In der kleinen Stadt Alvear, in der Provinz Corrientes gelegen, haben die Behörden die Freundin des mutmaßlichen Mörders der 16-jährigen Studentin Cecilia Emilce Lezcano als "Mitverantwortliche" des Verbrechens angeklagt. Die Anklage kam nach 43 Tagen der Untersuchung des Vorfalls, der am 16. Juli stattfand.

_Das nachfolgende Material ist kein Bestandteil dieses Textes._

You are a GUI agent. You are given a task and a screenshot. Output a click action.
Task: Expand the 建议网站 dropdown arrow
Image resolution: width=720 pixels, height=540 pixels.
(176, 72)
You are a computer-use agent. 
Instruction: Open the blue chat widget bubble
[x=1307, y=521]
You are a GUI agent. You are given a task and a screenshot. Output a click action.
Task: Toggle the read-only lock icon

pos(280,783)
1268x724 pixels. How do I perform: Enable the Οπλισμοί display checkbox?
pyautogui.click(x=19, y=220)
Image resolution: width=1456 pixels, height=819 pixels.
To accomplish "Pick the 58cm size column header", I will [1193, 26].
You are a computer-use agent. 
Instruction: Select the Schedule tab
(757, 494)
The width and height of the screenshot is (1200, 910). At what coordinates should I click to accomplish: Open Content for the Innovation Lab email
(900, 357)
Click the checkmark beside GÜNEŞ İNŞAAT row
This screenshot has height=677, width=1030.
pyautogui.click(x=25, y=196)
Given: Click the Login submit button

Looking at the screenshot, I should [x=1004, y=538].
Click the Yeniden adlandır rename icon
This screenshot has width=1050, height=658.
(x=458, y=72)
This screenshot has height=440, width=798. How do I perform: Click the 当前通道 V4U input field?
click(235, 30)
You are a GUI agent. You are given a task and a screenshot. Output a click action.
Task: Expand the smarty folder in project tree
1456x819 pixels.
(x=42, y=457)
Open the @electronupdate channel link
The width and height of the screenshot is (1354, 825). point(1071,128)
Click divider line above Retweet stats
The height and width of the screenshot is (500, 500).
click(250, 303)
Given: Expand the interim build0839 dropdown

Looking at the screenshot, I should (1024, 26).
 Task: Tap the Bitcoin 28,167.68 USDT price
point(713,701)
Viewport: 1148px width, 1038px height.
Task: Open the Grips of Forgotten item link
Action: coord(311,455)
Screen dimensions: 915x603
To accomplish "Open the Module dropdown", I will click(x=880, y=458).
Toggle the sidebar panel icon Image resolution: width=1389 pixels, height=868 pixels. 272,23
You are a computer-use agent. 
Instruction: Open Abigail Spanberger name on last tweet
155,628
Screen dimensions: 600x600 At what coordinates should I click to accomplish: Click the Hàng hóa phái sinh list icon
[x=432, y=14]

Die Anklage gegen das Mädchen stammt aus Beweisen, die durch Nachrichten erlangt wurden, die zwischen ihr und dem Verdächtigen vor und nach dem Angriff ausgetauscht wurden. Nach Angaben der Staatsanwaltschaft zeigten diese Kommunikationen Kenntnis der geplanten Tat und eine mögliche Beteiligung an der Verheimlichung von Informationen. Das juristische Team, das die Eltern von Cecilia, Raúl und Corintia vertritt, argumentierte, dass die Untersuchung nicht auf mögliche Anstiftung beschränkt werden sollte. Sie glauben, dass es genügend Beweise gibt, um das Mädchen als funktionalen Mitautor zu klassifizieren, obwohl sie während des Verbrechens nicht physisch anwesend war.
Die Anschuldigungen umfassen die Leitung und Validierung des Plans, die Beurteilung von Risiken, das Eingreifen bei der Verheimlichung der Leiche und die Teilnahme an einer möglichen Simulation des Selbstmords. Die Staatsanwaltschaft schlägt eine Rollenverteilung zwischen den beiden Verdächtigen vor, wobei der Freund die tatsächliche Tötung durchführt. Die gesetzlichen Vertreter der Familie der Opfer reichten einen schriftlichen Antrag ein, um die Vorbeugung der Teenagerin in einer speziellen Einrichtung für Minderjährige in Konflikt mit dem Gesetz zu beantragen und ihr eine bedeutende Rolle im Mord zuzuweisen.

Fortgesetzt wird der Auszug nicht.